感謝の気持ちを伝える集会で高らかに歌う「利根川の詩」

伝統と自然とのかかわりが育む子どもたちの感性

「感謝集会」は、10年以上前から行われてきた伝統行事。創立65周年の同小はかつてNHK合唱コンクールの優秀(ゆうしゅう)賞など数々の合唱コンクールで受賞した伝統がある。さらに利根川に近い環境(かんきょう)の中、子どもたちはマラソン大会や連凧(れんだこ)あげなどで自然に親しんできた。「そうした環境が感性を育み、ここの子どもたちは言葉を心の中に取りこんだり、自分を表現をしたりする力がおどろくほどに高い」と、指導に当たる先生は話す。

利根川にたくした思い歌い上げる

同集会の山場となるのは、代々5年生が受けついできたオリジナル合唱組曲「利根川の詩」。
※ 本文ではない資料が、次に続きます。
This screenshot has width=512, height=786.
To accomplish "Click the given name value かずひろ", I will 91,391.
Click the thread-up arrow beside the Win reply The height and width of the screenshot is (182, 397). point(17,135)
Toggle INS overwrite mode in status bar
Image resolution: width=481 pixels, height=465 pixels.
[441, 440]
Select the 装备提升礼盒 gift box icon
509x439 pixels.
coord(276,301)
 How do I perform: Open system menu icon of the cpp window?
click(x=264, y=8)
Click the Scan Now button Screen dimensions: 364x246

6年前に取手市で開かれた「全国川サミット」の参加を機に、子どもたちが利根川とのかかわりについて書いた詩を元に生まれた同曲は、利根川の歴史▽川の子どもたちとのかかわり▽未来に向かう子どもたちといった3章の内容で構成される壮大(そうだい)なもの。子どもたちは一人が「セリフ」と「歌・楽器・パフォーマンス」の2役を担い、前年に歌った6年生の指導を受けながら練習にはげんできた。

当日、5年生は土手で走ったマラソン大会や学校で育てたサケの放流など詩の内容に思いをたくして情感豊かに歌い上げ、自分の心からわき上がるように気持ちをこめてセリフを発し、会場から大きな拍手がわいた。4年生からは「来年は自分たちの番。どうやったら今の5年生みたいに歌えるか考えたい」と声が聞かれた。

そのほかの学年も教科書の民話をアレンジした音楽劇を発表したり、先生もいっしょに演奏するなど、工夫をこらしたプログラムを披露(ひろう)。会場は温かな感動に包まれた。

みんなのがんばりが報われる集会

鑑賞(かんしょう)した交通ボランティアの人たちからは「来年も楽しみ」「ボランティアのやりがいになる」と感想があった。教頭は「その言葉を聞く私たちもうれしい。児童や教員のがんばり、ボランティアの方のがんばり、すべてが報われる集会」とふり返り、校長は「この行事を通じて、感謝の気持ちを伝える大切さ、一つのものを作り上げる喜び、自己を発信する力の向上につなげていければ」と願いをこめた。

利根川の自然の懐(ふところ)にだかれ、伝統を受けつぎながら、子どもたちはこの舞台(ぶたい)で得られた自信を胸に、さらに一回りも二回りも大きく成長していく。